The Ruhr Coal District Association, which was supposed to create settlements for tens of thousands of miners after the First World War – among other things to pay the reparations of the Versailles Treaty – became the Ruhr Regional Association (RVR). It includes Bochum, Bottrop, Dortmund, Duisburg, Essen, Gelsenkirchen, Hagen, Hamm, Herne, Mülheim / Ruhr and Oberhausen as well as the Recklinghausen, Unna, Wesel and Ennepe-Ruhr districts.
Together these municipalities, which are about five times the size of Berlin in area, do not have to shy away from comparison with the capital in many areas.
There are important football clubs (Schalke, Borussia Dortmund), renowned opera houses (Aalto-Theater Essen, Musiktheater im Revier Gelsenkirchen, Deutsche Oper am Rhein Duisburg) and well-known spoken theaters (Schauspielhaus Bochum, Theater Oberhausen). The Ruhr area can also boast festivals, parks and world heritage sites.
However, as before, ununited and without a supra-regional political function and significance, the Ruhr area remains more of a province in the domestic and international perception.
Essen was eighth in terms of population a hundred years ago and was even fifth in the 80s, but the number has decreased noticeably for a good 30 years, while metropolises such as Frankfurt am Main, Stuttgart, Düsseldorf and Leipzig are booming. Today Essen is only in tenth place, even behind the Westphalian city of Dortmund in the Ruhr area, which made it to ninth place.
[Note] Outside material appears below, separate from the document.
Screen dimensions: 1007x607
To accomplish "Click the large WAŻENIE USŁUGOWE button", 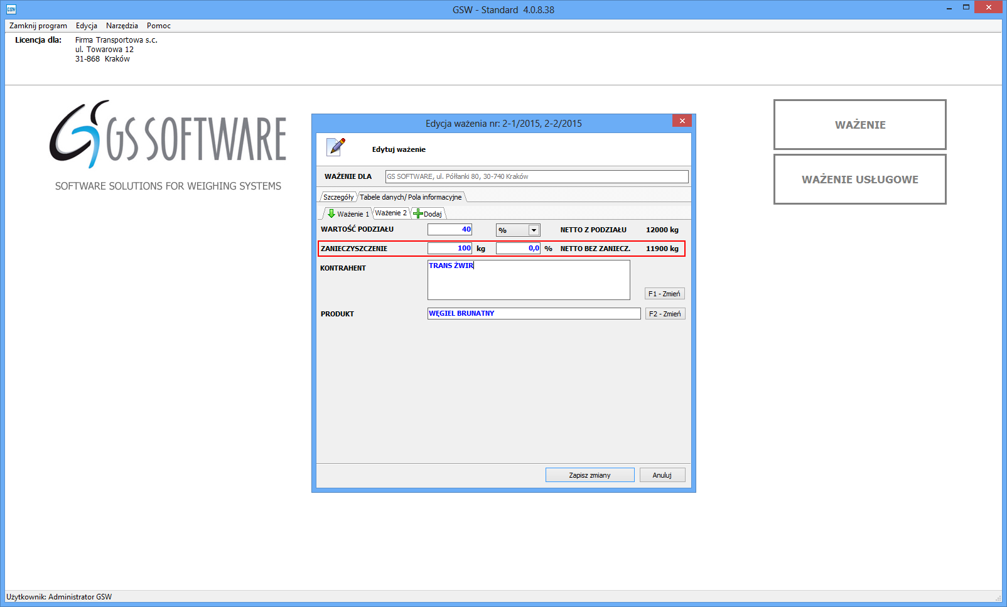I will (859, 180).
In return, Germany today has four megacities – unlike in 1920, when only Berlin was a metropolis. In addition to Berlin, Hamburg and Munich, Cologne – a city with a longer history than most other German cities – has had more than one million inhabitants for a good ten years.
This autumn, major exhibitions in both regions will commemorate 100 years of (Greater) Berlin and 100 years of the Ruhr area. The most important one in Berlin (“Unfinished Metropolis – 100 Years of Urban Development for (Greater) Berlin”) takes place in the Kronprinzenpalais on the boulevard Unter den Linden near the world cultural heritage Museum Island.
The exhibition “100 Years of the Ruhr Area – The Other Metropolis” runs until May in the Ruhr Museum in Essen, on the site of the former Zollverein colliery, which Unesco has listed as a World Heritage Site since 2001.